Trascrivi parola per parola l'intero testo della sentenza riportato qui sotto.
*** Testo fornito ***
Cass. pen. Sez. VI, Sent., (ud. 15-11-2011) 21-11-2011, n. 42897 Detenzione, spaccio, cessione, acquisto

Sentenza scelta dal dott. Domenico Cirasole direttore del sito giuridico http://www.gadit.it/

Svolgimento del processo – Motivi della decisione

F.M. e A.Z. ricorrono avverso la sentenza 9 luglio 2010 della Corte di appello di Lecce (che ha confermato la sentenza 14 gennaio 2010 del G.U.P. presso il Tribunale di Lecce, di condanna ciascuno alla pena di anni 7 di reclusione ed Euro 40 mila di multa, per il reato di cui al D.P.R. n. 309 del 1990, art. 73, comma 1 ed art. 80, comma 2 per la detenzione a fini di spaccio di kg. 126, 73 di marijuana – in (OMISSIS)), deducendo vizi e violazioni nella motivazione nella decisione impugnata, nei termini critici che verranno ora riassunti e valutati.

M.F. e Z.A., cittadini albanesi, sono stati giudicati in primo grado con rito abbreviato per il reato di cui al D.P.R. 309 del 1990, art. 73, comma 1, ed art. 80, comma 2, perchè, in concorso tra loro, trasportavano, importavano e detenevano sul territorio dello Stato una quantità ingente di sostanza stupefacente del tipo marijuana (per un peso complessivo di kg. 145,30 ed un numero totale di dosi commerciali pari a 247.345 circa).
*** Dati registrati ***
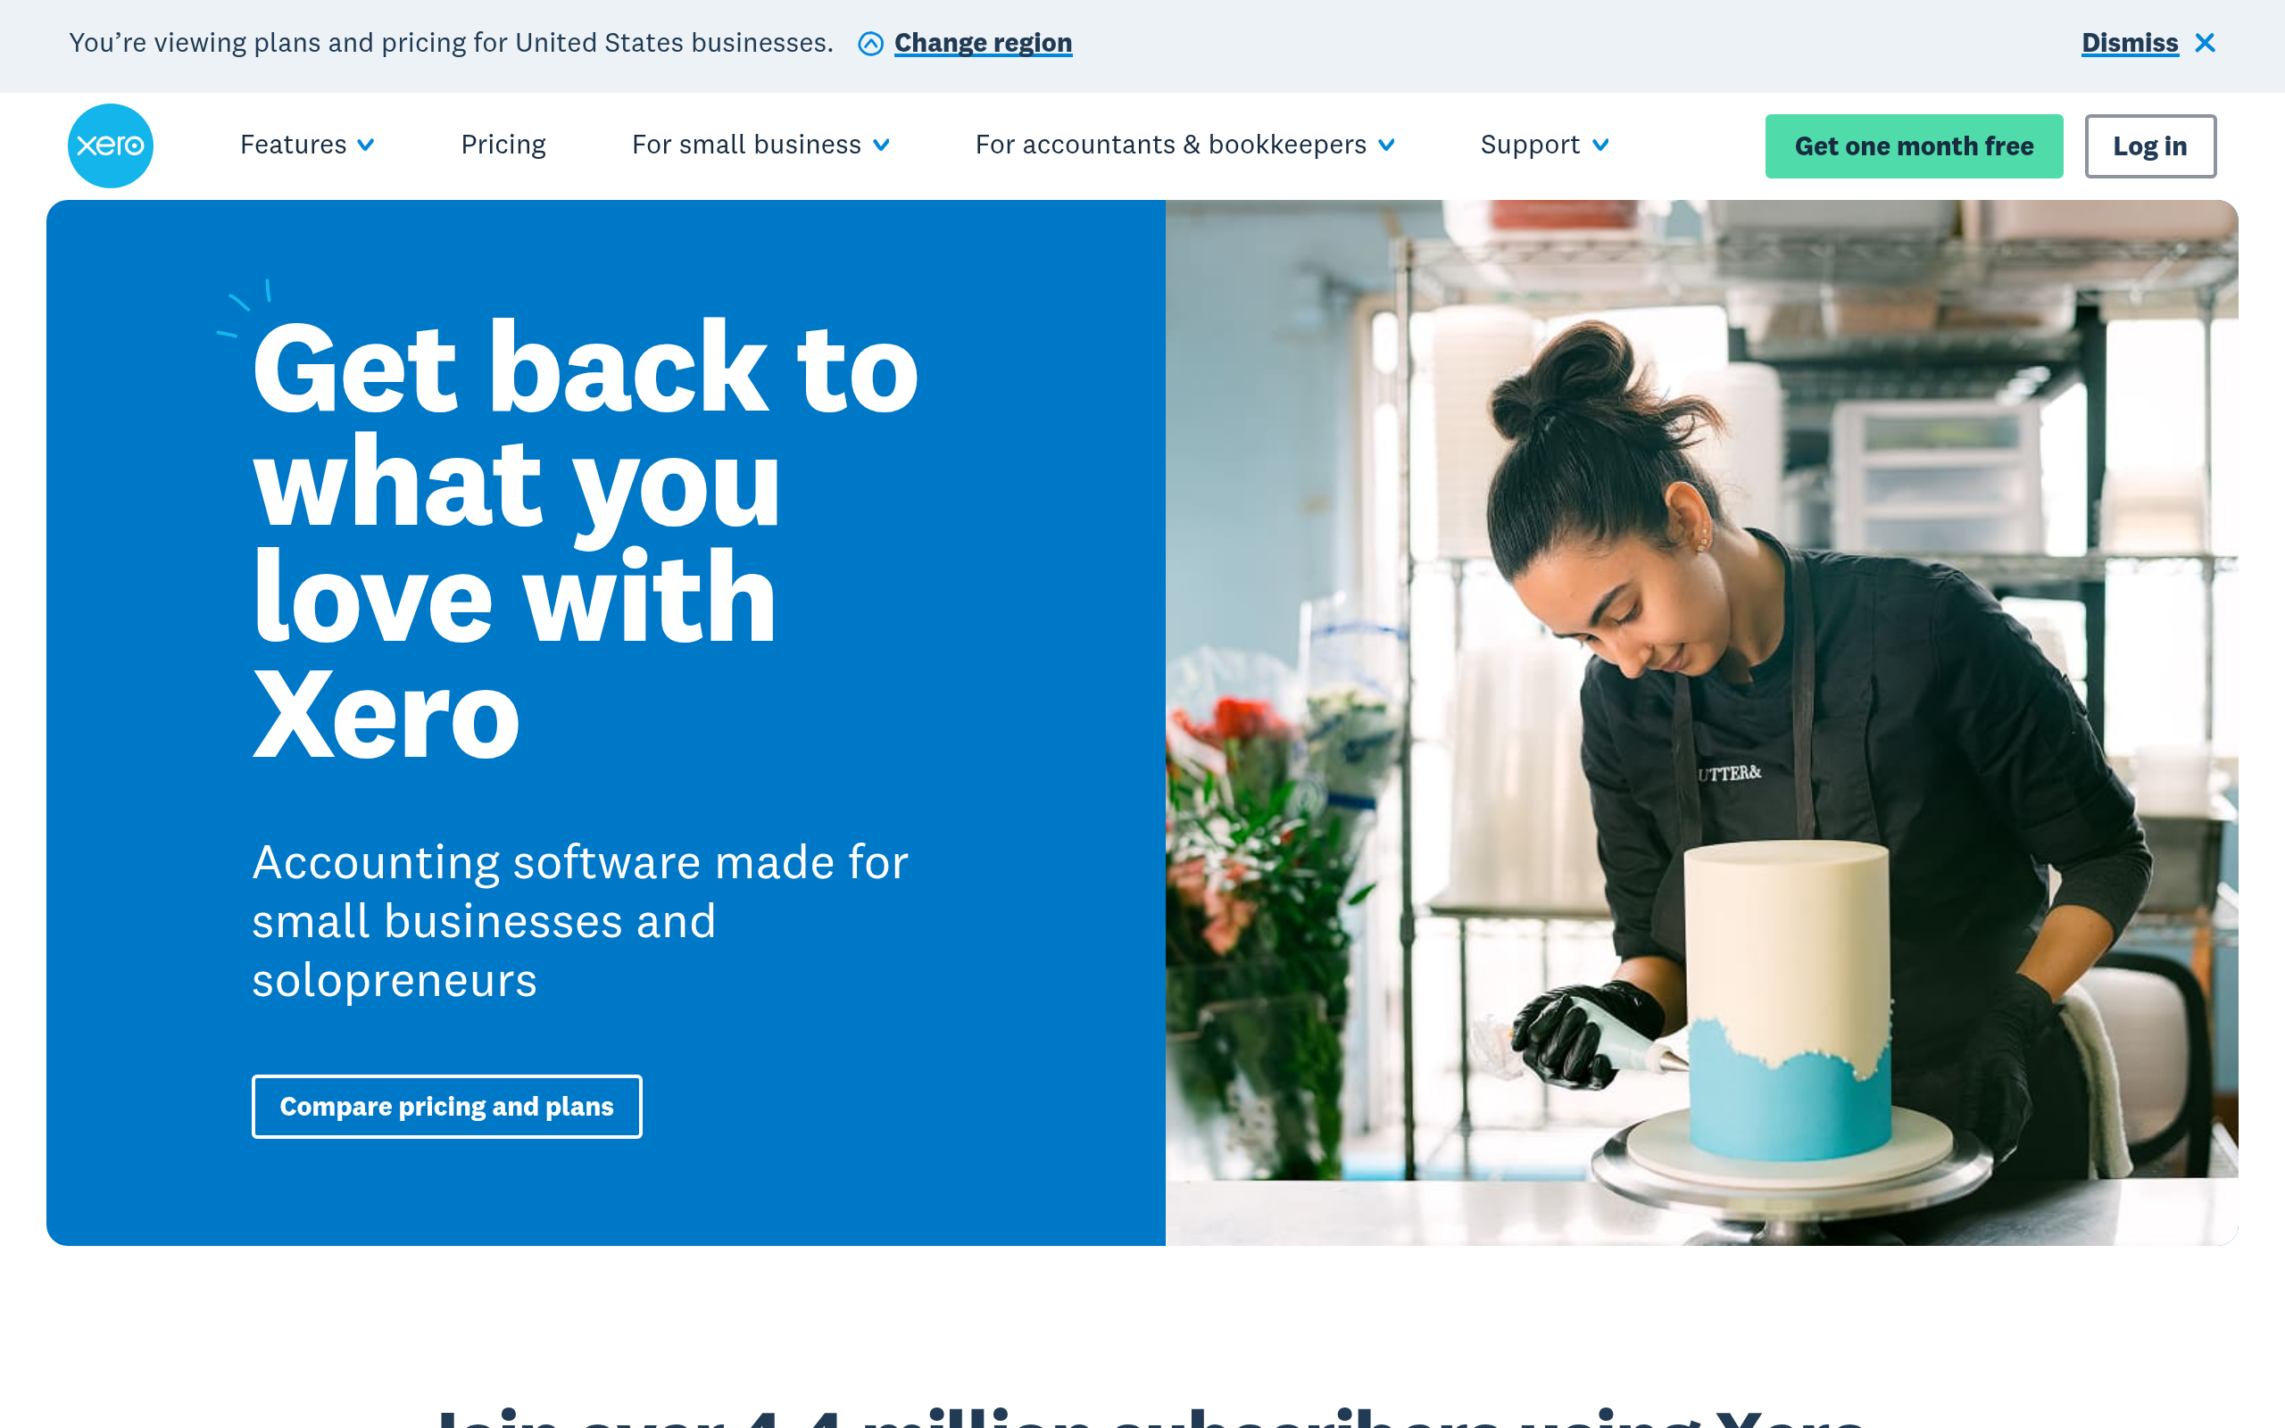Click the baker decorating cake photo
The image size is (2285, 1428).
tap(1701, 723)
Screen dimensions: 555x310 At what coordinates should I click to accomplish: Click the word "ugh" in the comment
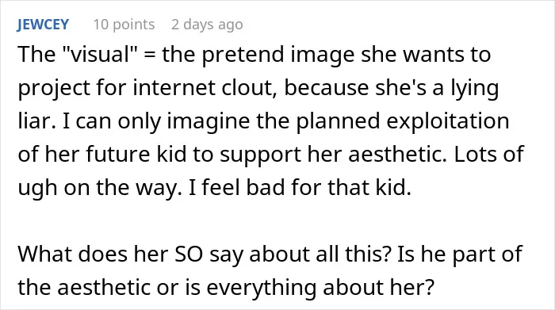click(37, 188)
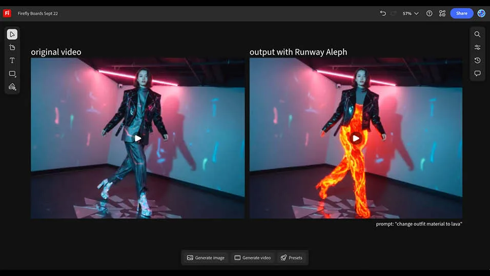Activate the Text tool
Viewport: 490px width, 276px height.
click(12, 61)
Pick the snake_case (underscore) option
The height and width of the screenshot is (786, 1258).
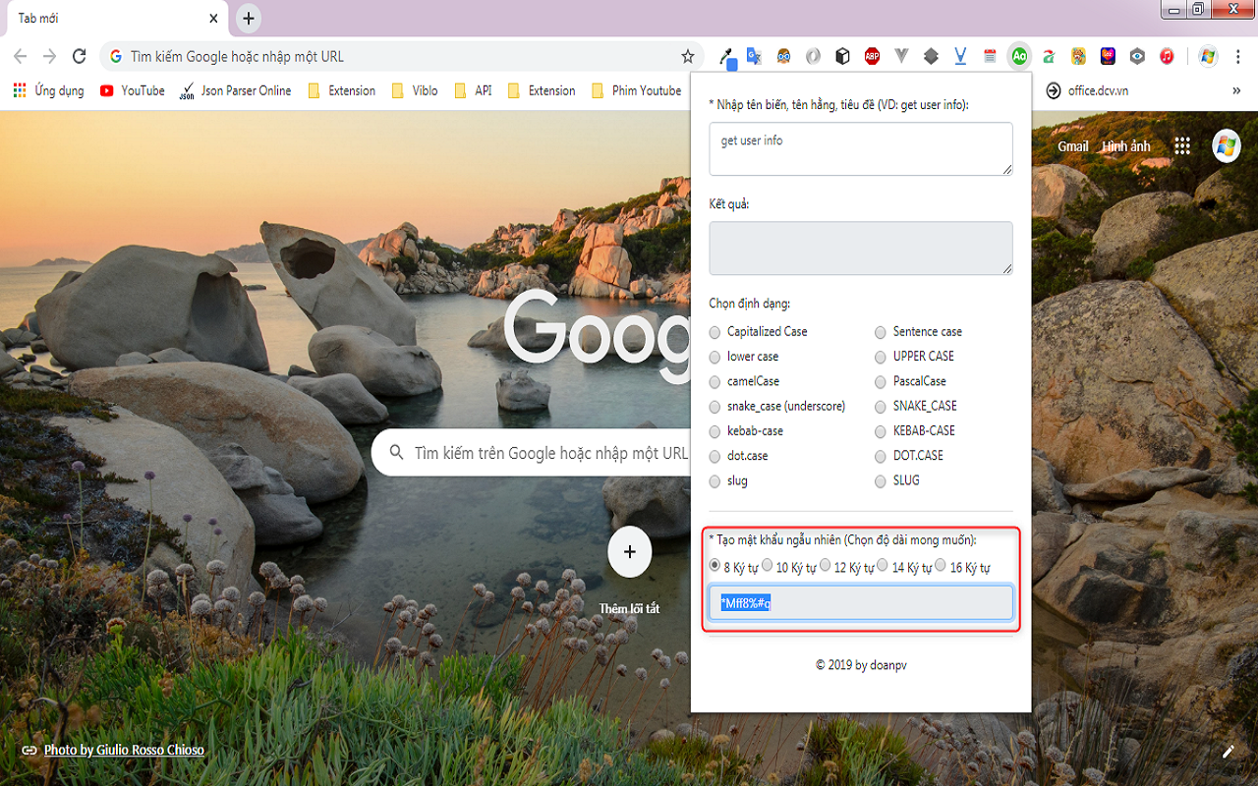715,407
***
**Esito del compito:**
Cass. pen. Sez. VI, Sent., (ud. 15-11-2011) 21-11-2011, n. 42897 Detenzione, spaccio, cessione, acquisto

Sentenza scelta dal dott. Domenico Cirasole direttore del sito giuridico http://www.gadit.it/

Svolgimento del processo – Motivi della decisione

F.M. e A.Z. ricorrono avverso la sentenza 9 luglio 2010 della Corte di appello di Lecce (che ha confermato la sentenza 14 gennaio 2010 del G.U.P. presso il Tribunale di Lecce, di condanna ciascuno alla pena di anni 7 di reclusione ed Euro 40 mila di multa, per il reato di cui al D.P.R. n. 309 del 1990, art. 73, comma 1 ed art. 80, comma 2 per la detenzione a fini di spaccio di kg. 126, 73 di marijuana – in (OMISSIS)), deducendo vizi e violazioni nella motivazione nella decisione impugnata, nei termini critici che verranno ora riassunti e valutati.

M.F. e Z.A., cittadini albanesi, sono stati giudicati in primo grado con rito abbreviato per il reato di cui al D.P.R. 309 del 1990, art. 73, comma 1, ed art. 80, comma 2, perchè, in concorso tra loro, trasportavano, importavano e detenevano sul territorio dello Stato una quantità ingente di sostanza stupefacente del tipo marijuana (per un peso complessivo di kg. 145,30 ed un numero totale di dosi commerciali pari a 247.345 circa).